I mentioned these outbursts to my therapist when we met for the first time after the crash, and she was curious to know how it felt to yell. I told her it made me feel like I had a voice, like I could change someone’s behavior. If they recognized the close call, maybe they’d be more cautious the next time. My therapist told me that anger and yelling in the presence of threat or harm is an appropriate response. I plan to keep yelling.
When it came to writing this essay, I struggled. It felt uncomfortable to hurt so deeply every time I sat at my desk. I kept feeling like my pain didn’t matter or wasn’t important. I felt like, Who am I to write about suffering? To keep crying uncontrollably? I didn’t lose part of my leg or someone I loved. But Cope reminded me, “There’s no monopoly on stories. One person writing about their experience doesn’t take away from all the multiplicity of the other narratives and feelings.”

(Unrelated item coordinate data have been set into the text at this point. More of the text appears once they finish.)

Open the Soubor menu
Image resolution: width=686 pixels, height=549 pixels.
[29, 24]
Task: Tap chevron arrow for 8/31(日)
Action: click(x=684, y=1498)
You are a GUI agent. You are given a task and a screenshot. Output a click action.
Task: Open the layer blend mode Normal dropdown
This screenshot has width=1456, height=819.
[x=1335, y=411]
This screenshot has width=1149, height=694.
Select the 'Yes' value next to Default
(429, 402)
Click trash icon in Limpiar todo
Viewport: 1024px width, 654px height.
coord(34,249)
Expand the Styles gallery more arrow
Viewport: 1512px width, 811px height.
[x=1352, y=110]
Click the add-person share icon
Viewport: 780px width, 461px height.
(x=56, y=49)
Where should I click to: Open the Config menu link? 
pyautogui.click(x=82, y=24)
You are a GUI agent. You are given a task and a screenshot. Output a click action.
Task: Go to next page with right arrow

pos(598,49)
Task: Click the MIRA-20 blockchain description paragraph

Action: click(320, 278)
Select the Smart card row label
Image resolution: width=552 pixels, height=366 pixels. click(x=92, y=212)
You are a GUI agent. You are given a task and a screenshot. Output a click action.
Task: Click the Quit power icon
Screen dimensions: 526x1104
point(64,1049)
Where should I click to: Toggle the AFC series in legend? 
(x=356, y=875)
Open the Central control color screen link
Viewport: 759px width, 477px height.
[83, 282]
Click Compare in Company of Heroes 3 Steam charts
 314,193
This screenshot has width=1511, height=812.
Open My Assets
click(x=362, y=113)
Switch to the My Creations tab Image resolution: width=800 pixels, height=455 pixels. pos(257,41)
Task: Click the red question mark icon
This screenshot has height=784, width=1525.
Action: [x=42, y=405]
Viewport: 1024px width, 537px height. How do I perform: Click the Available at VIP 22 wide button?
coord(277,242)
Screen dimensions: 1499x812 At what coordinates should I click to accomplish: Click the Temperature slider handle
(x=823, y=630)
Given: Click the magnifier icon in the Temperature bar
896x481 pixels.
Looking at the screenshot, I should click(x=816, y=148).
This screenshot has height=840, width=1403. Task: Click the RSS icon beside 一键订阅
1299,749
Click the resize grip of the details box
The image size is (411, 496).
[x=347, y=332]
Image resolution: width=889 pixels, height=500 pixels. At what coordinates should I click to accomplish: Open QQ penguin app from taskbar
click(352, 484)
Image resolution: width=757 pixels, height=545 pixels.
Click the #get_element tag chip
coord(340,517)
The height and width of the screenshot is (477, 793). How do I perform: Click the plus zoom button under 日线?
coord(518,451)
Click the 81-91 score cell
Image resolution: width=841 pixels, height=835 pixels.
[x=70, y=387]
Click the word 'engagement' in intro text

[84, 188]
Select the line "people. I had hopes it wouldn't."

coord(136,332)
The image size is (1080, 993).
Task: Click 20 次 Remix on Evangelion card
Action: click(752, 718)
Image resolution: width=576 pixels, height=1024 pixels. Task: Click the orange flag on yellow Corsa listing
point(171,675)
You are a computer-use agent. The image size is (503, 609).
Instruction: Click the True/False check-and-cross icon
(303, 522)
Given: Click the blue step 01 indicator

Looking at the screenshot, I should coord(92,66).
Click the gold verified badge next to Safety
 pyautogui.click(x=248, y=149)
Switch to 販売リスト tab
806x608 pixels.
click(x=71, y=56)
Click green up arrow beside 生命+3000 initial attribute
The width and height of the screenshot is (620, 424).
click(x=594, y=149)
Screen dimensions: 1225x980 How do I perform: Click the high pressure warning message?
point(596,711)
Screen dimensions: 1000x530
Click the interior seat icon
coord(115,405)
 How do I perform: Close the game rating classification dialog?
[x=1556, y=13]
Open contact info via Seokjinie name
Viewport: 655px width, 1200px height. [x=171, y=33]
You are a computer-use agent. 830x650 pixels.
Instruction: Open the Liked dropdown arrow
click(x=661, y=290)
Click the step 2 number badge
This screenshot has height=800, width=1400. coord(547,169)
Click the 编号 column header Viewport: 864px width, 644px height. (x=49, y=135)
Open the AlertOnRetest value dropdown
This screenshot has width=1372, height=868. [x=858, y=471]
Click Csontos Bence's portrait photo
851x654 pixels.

I keep thinking of Joanna. When I’m riding my bike. When I drive through the intersection. When I run through the sunflower fields at the park. Jenna, Joanna’s sister, told me that she sees her everywhere as long as her heart is open. A praying mantis landed on her neck during their shared birthday and stayed with her for seven hours throughout the day. She’s sure it was Joanna. “She’s always there,” she said. Jenna is a therapist and is working toward a specialization in grief and loss. Her knowledge was comforting. “I’ve been intentionally keeping death near, because to me, life and death are the same. So often, we turn our backs on death and don’t let it alchemize us and transform us.” It cracks you open, she says, but “we don’t need to be scared of what is in that crack because it can be unifying.”
Something profound that I’ve learned through this process is the power of the word “and.” It has changed how I view my own feelings and emotions. They don’t have to be either-or. You can feel many complex things all at once, like deep loss and immense gratitude. You can feel heartbroken and encouraged. Heartbroken over a world without Jo. Encouraged by the way people have comforted one another. “There is no expectation that we have to go back to some earlier version of ourselves before tragedy happens or before grief affects us,” Cope told me. “Is it ever going to be OK that Jo died? No, that’s never going to be OK. But what an amazing thing to expand our hearts and our capacities to bring in the resilience of community and the ways that we come together.”
I feel a stronger connection with Flagstaff now, partly because of having experienced a collective pain with so many others. And partly because of the way the community came together to grieve and show support. Several GoFundMe campaigns surpassed $100,000 goals to fund the victims’ medical expenses, time off work, bills, and whatever else they needed. Businesses created special menu items and donated proceeds from a day of sales to raise money for the fundraisers. People made “Flagstaff Strong” T-shirts and organized vigils for Jo and the other victims. And community members submitted a petition to the city council for more pedestrian and cyclist protections. I’m not sure whether more bike lanes or the newly painted green stripes would have prevented what happened, but it’s a start.
I’m still scared to bike alone and I worry constantly about Steve, who rides through the intersection every day on his way to school. I make him text me once he gets to campus. “Alive!” he writes every time. There’s still an immense amount of individual and collective healing that needs to happen. Then there’s the healing from the physical injuries. None of us are ever going to be the same. But maybe one day, once everyone feels ready, the Flagstaff Bike Party will meet again. If it does, I’ll be there.